:: Document extract ::
· · · ·
In 2022, video marketing is nothing new. We see it recommended by experts and thought leaders from all walks of life, and we see every platform catering to video content. But, despite its familiarity, video marketing is far from easy.
Mastering video production is a literal art form. Add in trying to conquer an elusive, competitive video platform like YouTube, and it’s no wonder so many marketers are still struggling to see the traffic, leads, and sales results they want.
Thankfully, we have spent the last few years researching and fine-tuning our own YouTube channel – as well as channels for dozens of our clients – to do just that.
I recently spoke with one of our They Ask, You Answer coaches, Devon McCarty, who has had particular success helping clients in these goals, and in this article, I'll share some of what Devon has learned from guiding so many clients to video marketing success:
Why you should prioritize YouTube marketing
What an effective YouTube marketing strategy should include
What kind of YouTube videos you should create
How to set up a YouTube channel
Best practices and tactics to keep in mind for YouTube marketing
Video marketing is too important to get wrong, so let's start learning.
They Ask, You Answer at its core is about addressing your audience’s questions and concerns honestly and thoroughly to build the trust needed to earn their business. With its use of visuals, sound, and human delivery, video is particularly effective at doing this.
Not only is YouTube the premier destination for video online, but it's also the second most trafficked website in the world, according to Alexarank. Some also rank it as the second-largest search engine in world, following only its well-known parent company.
So, if you’re not prioritizing a YouTube marketing strategy, you are missing out on invaluable awareness and nurturing opportunities.
But the benefits of a YouTube marketing strategy don’t stop there.
Customers use video to research purchases
A recent survey found that 83% of respondents report that a product/service-explainer video helped them make a buying decision. In fact, product reviews and unboxings are some of the most popular types of videos on YouTube.
These, along with video tackling your audience’s questions and concerns (i.e., The Big 5), are a smart and effective way to move prospects toward purchase.
YouTube videos can educate your customers
Your customers have questions about your business’s services, products, or areas of expertise, and YouTube positions you perfectly to give them answers.
By providing lots of how-to content, helpful tips, or in-depth instructions about your products or services through your YouTube marketing, you can give your audience what it wants: information. If you build trust and nurture relationships, this audience will reward you with more business.
An active YouTube presence positions you as an expert and thought leader
By putting out timely, quality online video content, you can show you’re an expert in your business arena. It’s another way to secure trust and spark more interest in your brand.
Video helps you build trust
If you want to connect with modern consumers, building trust is essential. In fact, one Edelman survey found that 81% of consumers say brand trust is a deciding factor when making a purchasing decision.
The same study found that 82% of U.S. consumers will stick with a brand they trust, even if another brand becomes trendy.
One of the best ways to secure trust with potential and current customers is to give them helpful content and let them get to know you on a more personal level. By uploading useful information across YouTube and showing your name and face in videos, viewers will start to recognize you as a reliable source of information.
What should a YouTube marketing strategy include?
Clearly, having a YouTube marketing strategy is important, but what does a successful one look like?
· · · ·
:: Directions ::
List every topic that the YouTube marketing article says it will share from Devon McCarty's experience. The entries that follow have no connection to the YouTube marketing article.

:: Given records ::
· · · ·
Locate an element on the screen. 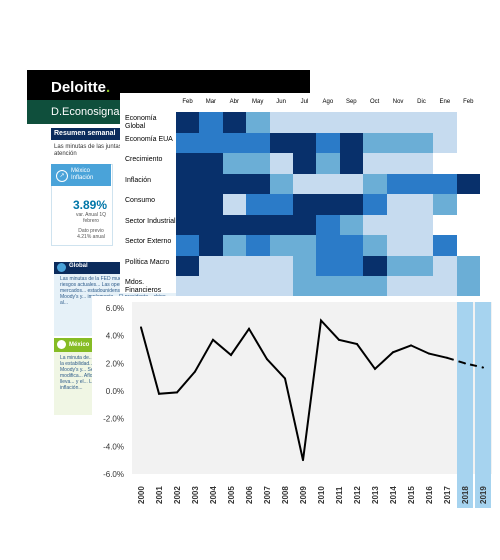 This screenshot has width=500, height=560. x-tick-label: 2019 is located at coordinates (484, 495).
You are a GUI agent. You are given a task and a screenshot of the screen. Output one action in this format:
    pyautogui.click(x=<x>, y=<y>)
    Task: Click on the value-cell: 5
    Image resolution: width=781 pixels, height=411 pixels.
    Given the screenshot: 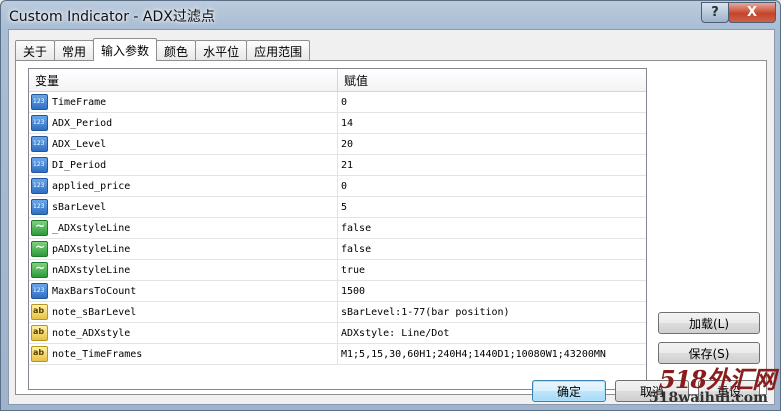 What is the action you would take?
    pyautogui.click(x=342, y=207)
    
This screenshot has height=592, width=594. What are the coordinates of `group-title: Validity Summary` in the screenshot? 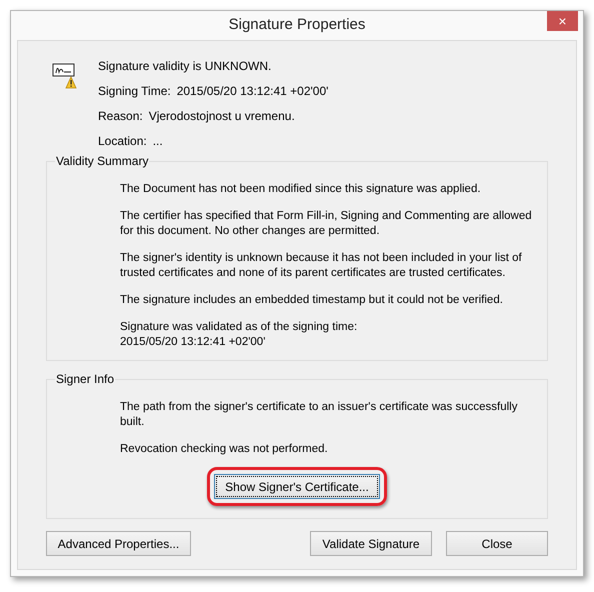 It's located at (102, 161).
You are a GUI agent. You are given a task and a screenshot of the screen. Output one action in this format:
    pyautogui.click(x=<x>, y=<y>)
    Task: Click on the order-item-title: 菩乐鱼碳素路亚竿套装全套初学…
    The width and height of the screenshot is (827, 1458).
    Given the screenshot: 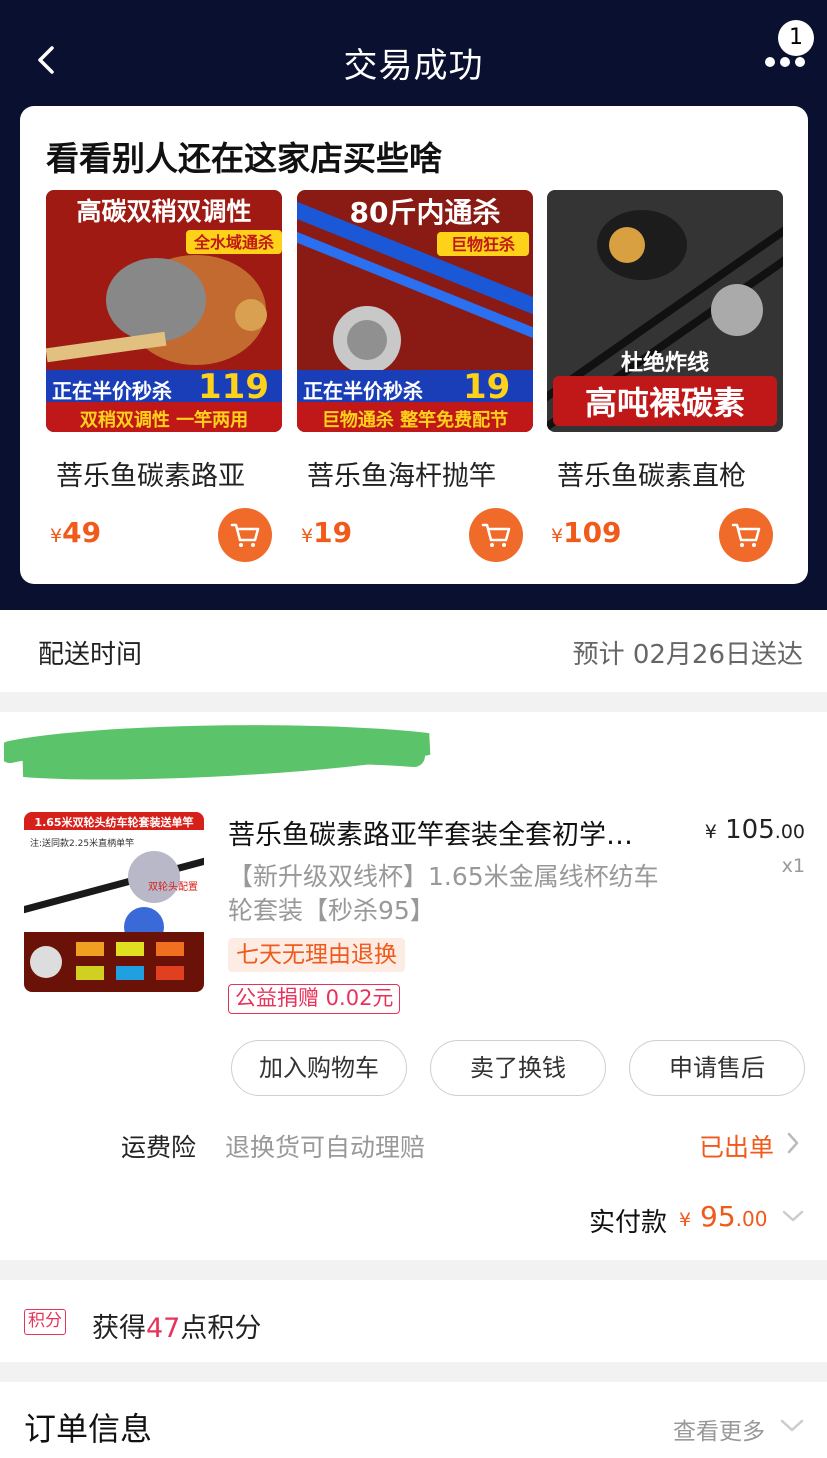 What is the action you would take?
    pyautogui.click(x=430, y=832)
· · · ·
:: Problem solution ::
- Why you should prioritize YouTube marketing
- What an effective YouTube marketing strategy should include
- What kind of YouTube videos you should create
- How to set up a YouTube channel
- Best practices and tactics to keep in mind for YouTube marketing